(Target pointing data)
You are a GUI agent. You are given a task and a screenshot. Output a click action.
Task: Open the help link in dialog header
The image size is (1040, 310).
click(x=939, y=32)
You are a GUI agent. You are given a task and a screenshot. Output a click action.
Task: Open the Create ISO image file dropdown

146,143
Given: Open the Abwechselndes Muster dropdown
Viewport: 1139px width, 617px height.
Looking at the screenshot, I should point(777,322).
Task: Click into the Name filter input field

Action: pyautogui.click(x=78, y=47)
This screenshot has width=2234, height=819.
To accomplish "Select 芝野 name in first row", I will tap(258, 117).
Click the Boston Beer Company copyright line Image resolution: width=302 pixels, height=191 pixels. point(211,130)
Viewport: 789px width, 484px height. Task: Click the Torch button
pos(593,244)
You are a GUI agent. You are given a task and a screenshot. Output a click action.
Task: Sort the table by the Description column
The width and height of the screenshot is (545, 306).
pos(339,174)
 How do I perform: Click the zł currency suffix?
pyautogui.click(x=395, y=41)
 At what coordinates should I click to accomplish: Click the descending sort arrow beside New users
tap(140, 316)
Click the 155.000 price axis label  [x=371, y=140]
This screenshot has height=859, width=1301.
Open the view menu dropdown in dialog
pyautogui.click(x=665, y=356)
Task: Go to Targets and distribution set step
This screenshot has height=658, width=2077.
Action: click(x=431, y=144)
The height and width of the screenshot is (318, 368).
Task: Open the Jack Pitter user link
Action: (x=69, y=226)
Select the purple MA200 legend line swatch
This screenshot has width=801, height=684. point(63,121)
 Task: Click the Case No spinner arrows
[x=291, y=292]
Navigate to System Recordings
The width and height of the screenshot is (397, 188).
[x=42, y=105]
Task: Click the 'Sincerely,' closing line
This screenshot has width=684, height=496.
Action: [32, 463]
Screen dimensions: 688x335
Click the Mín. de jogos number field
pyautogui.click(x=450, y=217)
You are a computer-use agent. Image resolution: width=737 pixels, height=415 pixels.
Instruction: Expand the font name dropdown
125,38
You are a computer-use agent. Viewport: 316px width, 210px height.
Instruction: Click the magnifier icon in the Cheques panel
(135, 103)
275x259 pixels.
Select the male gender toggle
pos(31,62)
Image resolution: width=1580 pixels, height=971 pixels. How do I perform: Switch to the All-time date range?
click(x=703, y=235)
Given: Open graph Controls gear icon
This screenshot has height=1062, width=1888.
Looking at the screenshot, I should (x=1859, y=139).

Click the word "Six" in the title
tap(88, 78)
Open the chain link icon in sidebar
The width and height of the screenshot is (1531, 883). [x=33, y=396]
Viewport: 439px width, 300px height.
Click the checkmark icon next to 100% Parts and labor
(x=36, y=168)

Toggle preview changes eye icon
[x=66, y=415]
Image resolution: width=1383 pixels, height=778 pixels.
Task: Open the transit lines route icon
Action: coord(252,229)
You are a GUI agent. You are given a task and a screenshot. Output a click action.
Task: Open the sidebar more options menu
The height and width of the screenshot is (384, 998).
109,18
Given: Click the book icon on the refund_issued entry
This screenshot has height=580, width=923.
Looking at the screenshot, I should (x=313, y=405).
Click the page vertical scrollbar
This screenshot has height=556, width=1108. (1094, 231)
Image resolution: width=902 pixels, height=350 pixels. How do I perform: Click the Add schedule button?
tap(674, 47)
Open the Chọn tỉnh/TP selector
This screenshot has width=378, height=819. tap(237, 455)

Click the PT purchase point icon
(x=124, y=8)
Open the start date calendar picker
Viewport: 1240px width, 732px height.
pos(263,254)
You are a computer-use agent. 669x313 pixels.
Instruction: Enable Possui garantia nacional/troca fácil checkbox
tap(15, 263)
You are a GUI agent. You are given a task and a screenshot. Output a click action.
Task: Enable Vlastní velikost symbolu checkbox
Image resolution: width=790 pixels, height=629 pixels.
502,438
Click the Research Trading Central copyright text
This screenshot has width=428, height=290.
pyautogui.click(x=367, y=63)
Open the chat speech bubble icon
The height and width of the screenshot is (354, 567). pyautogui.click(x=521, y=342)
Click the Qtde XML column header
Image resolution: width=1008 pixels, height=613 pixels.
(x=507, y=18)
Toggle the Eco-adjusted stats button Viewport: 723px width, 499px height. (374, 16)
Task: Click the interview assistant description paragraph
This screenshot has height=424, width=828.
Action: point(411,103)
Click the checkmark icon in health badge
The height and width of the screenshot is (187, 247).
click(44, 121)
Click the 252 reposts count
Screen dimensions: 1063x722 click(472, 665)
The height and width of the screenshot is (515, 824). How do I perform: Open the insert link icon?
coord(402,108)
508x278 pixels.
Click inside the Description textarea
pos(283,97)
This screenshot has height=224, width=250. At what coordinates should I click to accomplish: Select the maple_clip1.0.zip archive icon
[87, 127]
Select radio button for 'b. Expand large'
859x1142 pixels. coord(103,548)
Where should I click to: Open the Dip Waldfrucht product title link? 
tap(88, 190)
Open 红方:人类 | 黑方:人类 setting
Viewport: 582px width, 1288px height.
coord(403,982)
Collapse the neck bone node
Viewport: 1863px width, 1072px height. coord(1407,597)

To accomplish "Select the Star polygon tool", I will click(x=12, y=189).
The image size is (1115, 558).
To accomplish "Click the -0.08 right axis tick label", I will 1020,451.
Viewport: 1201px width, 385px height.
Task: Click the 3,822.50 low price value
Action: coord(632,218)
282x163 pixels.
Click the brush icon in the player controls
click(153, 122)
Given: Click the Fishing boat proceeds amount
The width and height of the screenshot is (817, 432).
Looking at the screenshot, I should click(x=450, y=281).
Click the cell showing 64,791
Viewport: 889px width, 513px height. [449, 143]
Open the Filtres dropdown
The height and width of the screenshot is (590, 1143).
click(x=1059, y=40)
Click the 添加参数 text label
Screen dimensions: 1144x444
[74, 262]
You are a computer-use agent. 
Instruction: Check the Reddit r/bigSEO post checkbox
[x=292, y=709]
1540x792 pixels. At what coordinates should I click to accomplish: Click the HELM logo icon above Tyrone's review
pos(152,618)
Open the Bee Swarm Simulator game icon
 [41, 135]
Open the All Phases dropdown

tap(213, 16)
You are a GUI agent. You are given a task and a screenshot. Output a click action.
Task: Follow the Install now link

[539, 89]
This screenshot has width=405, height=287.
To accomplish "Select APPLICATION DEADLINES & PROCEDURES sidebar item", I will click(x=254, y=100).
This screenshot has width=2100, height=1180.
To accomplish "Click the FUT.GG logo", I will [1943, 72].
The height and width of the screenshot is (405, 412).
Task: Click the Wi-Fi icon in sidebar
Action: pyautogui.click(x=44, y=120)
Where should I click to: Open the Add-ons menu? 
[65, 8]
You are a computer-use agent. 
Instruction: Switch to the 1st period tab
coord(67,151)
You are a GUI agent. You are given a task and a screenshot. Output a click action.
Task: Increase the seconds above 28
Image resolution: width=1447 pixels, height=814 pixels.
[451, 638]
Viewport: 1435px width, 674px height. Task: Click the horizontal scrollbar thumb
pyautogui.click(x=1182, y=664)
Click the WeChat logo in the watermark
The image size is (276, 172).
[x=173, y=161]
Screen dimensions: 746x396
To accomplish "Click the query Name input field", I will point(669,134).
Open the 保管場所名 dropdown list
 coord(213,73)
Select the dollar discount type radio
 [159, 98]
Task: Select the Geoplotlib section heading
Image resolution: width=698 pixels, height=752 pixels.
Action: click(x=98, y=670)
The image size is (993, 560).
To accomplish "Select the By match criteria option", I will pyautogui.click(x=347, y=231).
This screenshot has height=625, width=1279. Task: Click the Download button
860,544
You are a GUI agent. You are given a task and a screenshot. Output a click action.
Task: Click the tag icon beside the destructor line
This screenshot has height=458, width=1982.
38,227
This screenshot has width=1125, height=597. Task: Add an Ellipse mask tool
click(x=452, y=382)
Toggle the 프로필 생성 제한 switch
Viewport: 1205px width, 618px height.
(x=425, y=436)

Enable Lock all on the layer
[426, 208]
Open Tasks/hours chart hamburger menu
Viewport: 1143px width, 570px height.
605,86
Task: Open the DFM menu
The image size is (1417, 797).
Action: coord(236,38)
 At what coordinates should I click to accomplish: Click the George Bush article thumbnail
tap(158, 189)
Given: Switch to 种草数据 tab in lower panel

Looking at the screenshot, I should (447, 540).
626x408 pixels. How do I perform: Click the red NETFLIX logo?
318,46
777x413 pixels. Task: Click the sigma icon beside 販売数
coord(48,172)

● Task directions
Copy out the records word for word, starting from the very first line and ending with the line containing "pos(593,244)", both ends included.

● Exercise result
You are a GUI agent. You are given a task and a screenshot. Output a click action.
Task: Open the help link in dialog header
The image size is (1040, 310).
click(x=939, y=32)
You are a GUI agent. You are given a task and a screenshot. Output a click action.
Task: Open the Create ISO image file dropdown

146,143
Given: Open the Abwechselndes Muster dropdown
Viewport: 1139px width, 617px height.
Looking at the screenshot, I should point(777,322).
Task: Click into the Name filter input field

Action: pyautogui.click(x=78, y=47)
This screenshot has width=2234, height=819.
To accomplish "Select 芝野 name in first row", I will tap(258, 117).
Click the Boston Beer Company copyright line Image resolution: width=302 pixels, height=191 pixels. point(211,130)
Viewport: 789px width, 484px height. Task: Click the Torch button
pos(593,244)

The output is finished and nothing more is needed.